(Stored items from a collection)
########################################

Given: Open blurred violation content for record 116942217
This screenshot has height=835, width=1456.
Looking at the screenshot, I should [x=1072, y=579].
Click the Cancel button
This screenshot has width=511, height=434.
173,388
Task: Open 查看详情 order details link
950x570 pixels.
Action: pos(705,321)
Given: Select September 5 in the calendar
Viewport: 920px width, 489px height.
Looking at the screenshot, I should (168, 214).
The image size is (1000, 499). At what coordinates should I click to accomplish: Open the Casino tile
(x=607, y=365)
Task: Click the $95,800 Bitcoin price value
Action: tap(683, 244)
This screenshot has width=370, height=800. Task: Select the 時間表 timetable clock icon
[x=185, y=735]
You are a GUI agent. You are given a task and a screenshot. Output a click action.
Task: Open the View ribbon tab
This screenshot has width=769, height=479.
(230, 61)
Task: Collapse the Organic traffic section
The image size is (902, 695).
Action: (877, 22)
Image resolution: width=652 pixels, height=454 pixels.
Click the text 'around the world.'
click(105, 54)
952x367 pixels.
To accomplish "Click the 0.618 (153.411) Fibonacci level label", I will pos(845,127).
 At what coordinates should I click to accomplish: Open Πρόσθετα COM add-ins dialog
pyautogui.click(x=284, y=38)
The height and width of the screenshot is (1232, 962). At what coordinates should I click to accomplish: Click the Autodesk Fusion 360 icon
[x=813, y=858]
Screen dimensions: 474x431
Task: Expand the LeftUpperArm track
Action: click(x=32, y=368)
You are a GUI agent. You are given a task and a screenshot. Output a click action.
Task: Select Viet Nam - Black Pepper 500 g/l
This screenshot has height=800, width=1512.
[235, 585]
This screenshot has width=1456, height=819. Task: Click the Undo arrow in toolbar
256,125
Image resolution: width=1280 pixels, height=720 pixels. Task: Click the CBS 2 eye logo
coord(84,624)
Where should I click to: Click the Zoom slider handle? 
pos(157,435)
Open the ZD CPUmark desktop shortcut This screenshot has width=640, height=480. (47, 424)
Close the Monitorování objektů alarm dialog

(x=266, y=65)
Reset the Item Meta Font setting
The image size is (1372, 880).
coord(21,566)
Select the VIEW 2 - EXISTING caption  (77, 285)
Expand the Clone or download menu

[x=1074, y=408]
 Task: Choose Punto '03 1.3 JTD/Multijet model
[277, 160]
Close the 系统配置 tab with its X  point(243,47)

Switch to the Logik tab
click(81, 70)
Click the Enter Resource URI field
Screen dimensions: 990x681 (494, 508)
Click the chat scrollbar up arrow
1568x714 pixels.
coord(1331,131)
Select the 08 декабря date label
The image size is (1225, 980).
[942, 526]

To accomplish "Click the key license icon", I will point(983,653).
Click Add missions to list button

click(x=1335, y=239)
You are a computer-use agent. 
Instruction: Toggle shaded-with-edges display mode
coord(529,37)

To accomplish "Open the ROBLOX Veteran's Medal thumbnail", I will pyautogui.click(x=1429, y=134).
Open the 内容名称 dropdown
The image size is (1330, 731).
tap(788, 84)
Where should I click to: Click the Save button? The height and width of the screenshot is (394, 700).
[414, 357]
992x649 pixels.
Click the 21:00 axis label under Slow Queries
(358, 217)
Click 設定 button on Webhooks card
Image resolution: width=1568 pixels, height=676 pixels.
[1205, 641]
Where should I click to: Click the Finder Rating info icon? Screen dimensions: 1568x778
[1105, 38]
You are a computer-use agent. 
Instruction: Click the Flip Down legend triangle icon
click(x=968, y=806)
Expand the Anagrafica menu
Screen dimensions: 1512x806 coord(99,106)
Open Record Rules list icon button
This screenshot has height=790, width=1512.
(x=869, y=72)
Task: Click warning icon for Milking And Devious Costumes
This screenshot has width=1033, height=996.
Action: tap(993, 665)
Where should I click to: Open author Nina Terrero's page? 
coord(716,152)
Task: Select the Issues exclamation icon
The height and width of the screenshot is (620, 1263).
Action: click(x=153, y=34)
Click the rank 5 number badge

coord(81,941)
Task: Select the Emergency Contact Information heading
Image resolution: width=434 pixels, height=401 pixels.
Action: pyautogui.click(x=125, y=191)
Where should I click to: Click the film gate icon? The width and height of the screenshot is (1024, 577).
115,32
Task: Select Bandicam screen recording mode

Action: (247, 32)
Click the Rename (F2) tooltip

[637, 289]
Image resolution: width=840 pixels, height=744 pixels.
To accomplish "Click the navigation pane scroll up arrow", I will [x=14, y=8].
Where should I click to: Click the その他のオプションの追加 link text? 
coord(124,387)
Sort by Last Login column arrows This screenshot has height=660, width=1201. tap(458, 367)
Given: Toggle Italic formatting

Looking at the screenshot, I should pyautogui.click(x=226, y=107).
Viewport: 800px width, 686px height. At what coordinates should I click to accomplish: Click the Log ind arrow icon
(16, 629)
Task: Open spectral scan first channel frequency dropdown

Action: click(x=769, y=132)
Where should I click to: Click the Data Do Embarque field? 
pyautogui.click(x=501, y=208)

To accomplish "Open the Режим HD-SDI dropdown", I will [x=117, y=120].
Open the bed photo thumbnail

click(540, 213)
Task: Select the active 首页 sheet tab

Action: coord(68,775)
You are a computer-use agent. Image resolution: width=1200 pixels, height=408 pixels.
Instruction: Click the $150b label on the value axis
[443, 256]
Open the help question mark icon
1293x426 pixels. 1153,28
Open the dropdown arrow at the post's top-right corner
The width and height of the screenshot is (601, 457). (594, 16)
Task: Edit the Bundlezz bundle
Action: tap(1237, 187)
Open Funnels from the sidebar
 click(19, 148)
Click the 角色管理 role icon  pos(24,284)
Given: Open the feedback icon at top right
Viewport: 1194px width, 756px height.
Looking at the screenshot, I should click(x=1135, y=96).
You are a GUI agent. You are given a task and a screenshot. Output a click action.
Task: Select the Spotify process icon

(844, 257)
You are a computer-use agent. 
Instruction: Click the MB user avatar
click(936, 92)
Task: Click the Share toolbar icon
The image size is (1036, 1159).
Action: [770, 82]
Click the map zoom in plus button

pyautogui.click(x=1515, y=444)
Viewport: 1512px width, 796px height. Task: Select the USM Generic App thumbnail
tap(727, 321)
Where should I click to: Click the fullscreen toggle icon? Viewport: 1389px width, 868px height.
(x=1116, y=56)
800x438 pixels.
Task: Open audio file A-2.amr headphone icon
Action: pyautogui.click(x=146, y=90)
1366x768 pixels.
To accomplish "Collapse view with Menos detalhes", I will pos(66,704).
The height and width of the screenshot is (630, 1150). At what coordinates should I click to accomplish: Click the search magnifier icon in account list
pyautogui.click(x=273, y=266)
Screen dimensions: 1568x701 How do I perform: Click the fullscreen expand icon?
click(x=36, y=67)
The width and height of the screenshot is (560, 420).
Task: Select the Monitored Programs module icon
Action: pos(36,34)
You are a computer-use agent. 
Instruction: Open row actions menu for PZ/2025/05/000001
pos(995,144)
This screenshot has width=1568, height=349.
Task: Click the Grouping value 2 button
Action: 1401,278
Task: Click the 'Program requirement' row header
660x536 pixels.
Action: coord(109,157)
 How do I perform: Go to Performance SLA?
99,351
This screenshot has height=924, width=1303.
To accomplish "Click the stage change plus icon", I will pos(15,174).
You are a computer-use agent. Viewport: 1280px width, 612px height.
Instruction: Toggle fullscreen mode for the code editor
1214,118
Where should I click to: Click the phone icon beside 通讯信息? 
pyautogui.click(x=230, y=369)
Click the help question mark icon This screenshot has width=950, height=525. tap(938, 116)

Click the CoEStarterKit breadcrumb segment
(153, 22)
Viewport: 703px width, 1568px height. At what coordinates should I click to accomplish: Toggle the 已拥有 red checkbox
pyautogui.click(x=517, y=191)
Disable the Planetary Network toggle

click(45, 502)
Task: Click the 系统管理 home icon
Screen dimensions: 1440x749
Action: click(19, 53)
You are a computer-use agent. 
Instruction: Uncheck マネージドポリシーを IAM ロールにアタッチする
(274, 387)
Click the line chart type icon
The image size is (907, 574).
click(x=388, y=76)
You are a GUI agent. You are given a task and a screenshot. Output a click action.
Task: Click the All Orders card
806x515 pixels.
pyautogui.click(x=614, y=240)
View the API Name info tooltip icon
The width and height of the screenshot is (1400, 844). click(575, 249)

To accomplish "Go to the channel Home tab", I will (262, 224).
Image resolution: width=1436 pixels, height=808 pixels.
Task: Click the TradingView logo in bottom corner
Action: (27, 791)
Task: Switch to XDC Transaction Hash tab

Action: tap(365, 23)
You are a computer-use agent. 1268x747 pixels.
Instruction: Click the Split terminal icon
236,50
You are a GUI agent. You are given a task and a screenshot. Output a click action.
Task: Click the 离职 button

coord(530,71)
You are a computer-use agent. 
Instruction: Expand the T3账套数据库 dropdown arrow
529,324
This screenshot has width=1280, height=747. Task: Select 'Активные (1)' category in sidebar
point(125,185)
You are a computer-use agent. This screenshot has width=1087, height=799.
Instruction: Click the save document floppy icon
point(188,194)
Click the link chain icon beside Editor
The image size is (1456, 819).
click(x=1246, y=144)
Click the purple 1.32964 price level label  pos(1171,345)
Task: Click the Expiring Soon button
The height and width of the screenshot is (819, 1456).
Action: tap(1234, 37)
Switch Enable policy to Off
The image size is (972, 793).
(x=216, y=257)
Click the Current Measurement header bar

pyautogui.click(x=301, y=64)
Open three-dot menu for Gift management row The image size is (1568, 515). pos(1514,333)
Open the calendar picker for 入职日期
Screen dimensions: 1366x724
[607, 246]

########################################

Show every line from the rows above that contains the word "resolution", copying each one in full.

Expected output:
Image resolution: width=652 pixels, height=454 pixels.
Image resolution: width=1280 pixels, height=720 pixels. Task: Click the CBS 2 eye logo
Image resolution: width=1568 pixels, height=676 pixels.
Image resolution: width=434 pixels, height=401 pixels.
Image resolution: width=840 pixels, height=744 pixels.
You are a computer-use agent. Image resolution: width=1200 pixels, height=408 pixels.
Image resolution: width=1436 pixels, height=808 pixels.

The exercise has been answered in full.